------ ИСХОДНЫЙ ТЕКСТ ------

Другой круг производных от корабля проблем возникает тогда, когда проблемы первого круга: интегрирующая навыки, структурирующая социальность, вырабатывающая линии общего интереса, воспроизводящая противоречие-тождество двусубъектной деятельности (слово-дело) роли корабля, осознаются как исходные моменты поиска антиципаций. Другими словами, выделив эти роли как функции и потому уже отправив их из истории в объект по формулам типа: всякий раз, когда в ситуациях типа Эгейской будет появляться многовесельный корабль, он будет воздействовать на ситуацию в таких-то и таких-то направлениях, мы теперь, получив шоры рабочей ретроспекции, обязаны вернуться к истории, к корпусу сохранившихся свидетельств и проследить диффузию порождаемых палубой новых связей и соотношений, меру этой диффузии-распространения и т.п.

Следы влияния палубных отношений обнаруживаются повсеместно. Пытаясь, например, анализировать структуру Одиссеева дома - высшей социальной единицы гомеровской эпохи, - мы тут же обнаруживаем палубный принцип: а) есть низшая палуба безымянных рабов - животворящая и универсальная материя Одиссеева дома, занятая полусотней рабынь и каким-то количеством рабов, "на работе порознь живущих" (Одиссея, XVI, 318-319); б) есть средняя палуба рабов, сохраняющих имена - Филойтий, Евмей, Меланфий, Евриклея, Евринома, Меланфо и т.п.; в) есть, так сказать, капитанский мостик повелителя дома. Отношения между палубами строятся по типичной двусубъектной схеме: верхняя функционирует в режиме программирования, нижняя - исполнения.

Выявляя распространенность отношения "слово - дело", мы уже у Гомера обнаруживаем четкое различение знака и деятельности с постоянным акцентом на примате слова: все беды в поэмах происходят из-за нерадивости дела в подчинении слову, и даже прощенное своеволие (случай с Еврилохом. Одиссея, X, 429-43) ведет к катастрофе (Одиссея, XII, 350-420). Почтительное и уважительное отношение к слову, к умению формализовать ситуацию в слове, добиваться своих целей с помощью слова - особенность поэм. Афина, например, говорит Одиссею: "Мы оба любим хитрить. На земле ты меж смертных разумом первый, также и сладкою речью; я первая между бессмертных мудрым умом и искусством на хитрые вымыслы" (Одиссея, XIII, 296-298). Но при всем том, разрыв-комплекс слова и дела определенно ощущается Гомером как нечто новое и недостаточно еще освоенное. Он пока еще не умеет ограничиваться в описаниях либо планом слова, либо планом дела, для него характерна парность описаний: сначала описывается, как сказано, а затем через связку типа "его повинуяся слову", - как сделано. Обычно это полные повторы (см., например: Одиссея, XXII, 171-200). У Гомера впервые появляется и характерный лексический комплекс "говорить-делать" (Xeyslv ка1 7toisTv), который потом можно будет обнаружить у многих авторов, включая Гераклита и Платона.

------

→ УСЛОВИЕ ЗАДАНИЯ: Продолжите текст о палубных отношениях у Гомера, начав сразу после его последнего предложения. Записи никак не связаны с текстом о палубных отношениях у Гомера.

------ СПИСОК ЗАПИСЕЙ ------

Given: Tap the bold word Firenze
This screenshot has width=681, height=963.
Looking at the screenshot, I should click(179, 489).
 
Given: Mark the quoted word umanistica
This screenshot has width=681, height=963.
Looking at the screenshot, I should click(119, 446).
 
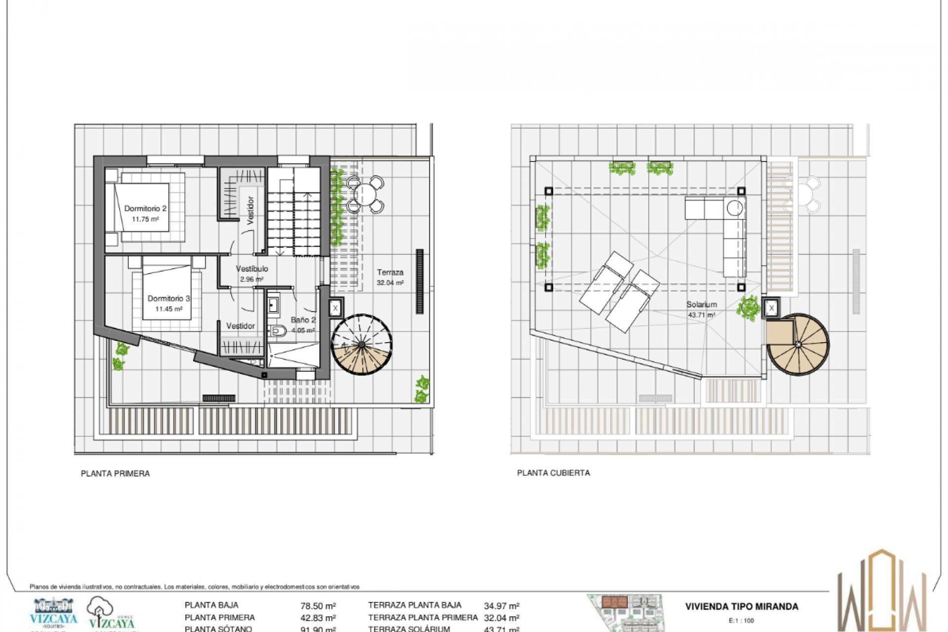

------

→ РЕЗУЛЬТАТ ЗАДАНИЯ:
Особенно любопытные формы приобретает диффузия палубных принципов с изобретением и широким распространением алфавитного письма, которое возникает уже не как ремесло писаря, а как грамотность, причем грамотность всеобщая или почти всеобщая: в Афинах, например, грамотными были и свободные и рабы; граждане не могли быть неграмотными уже потому, что ряд гражданских процедур и выборных должностей предполагал грамотность. В этом мало удивительного, алфавитное письмо было действительно великим изобретением, которое свело сложное и трудоемкое ремесло писаря (в Новом царстве Египта, например, "почти" алфавитное письмо требовало от писаря знания более 500 священных знаков и правил их уместного употребления) к умению оперировать с тридцатью примерно знаками. Это было именно изобретение: финикийская графика, которой воспользовались греки, не имела гласных букв, и греки, создавая свои буквы-"стихии", опредметившие все стороны языка, в том числе и грамматическую, подставили под заимствованную графику новые фонемы. Распространение нового письма шло необыкновенно быстрым темпом, явно отвечало насущной потребности в таком изобретении. Ученые до сих пор спорят: в VIII или в VII в. до н.э. появилось греческое письмо. А уже на рубеже VII-VI вв. до н.э. более десятка греческих наемников из разным мест Ойкумены оскверняют надписью и подписями статую Рамзеса II, доказывая тем самым, что быть воином и писарем не так уж несовместимо. От неграмотных басилеев Гомера их отделяет ничтожный для истории срок.

К этому же времени относятся и реформы Солона, который застал в Афинах не просто грамотность, но и пышную, основанную на грамотности флору юридической документации, которая, возможно, и объясняет причины столь быстрого распространения грамотности. Юридический документ, жестко фиксирующий права и обязанности сторон, был, видимо, первой и крайне важной модификацией отношения "слово - дело" из лично-мгновенного, когда за устным словом обязан был стоять носитель - Одиссей, например, в безлично-долговременное, фиксированное и самостное, не требующее носителя отношение. Той же безличной, долговременной, фиксированной, самостной природы и греческий закон-номос. Примером здесь может служить тот же Солон, написавший законы в начале VI в. до н.э. Почти через 200 лет, в 403 г. до н.э. Народное собрание Афин постановило вернуться к "строю отцов" и записало: "...законами пользоваться Солоновыми и его же мерами и весами". Слово отделилось от носителя в самостную знаковую реальность. Солон умер, а его законы, его "слово" продолжали независимое от него существование, все с тем же успехом формируя, определяя, направляя и транслируя "дело" афинян, их гражданское бытие.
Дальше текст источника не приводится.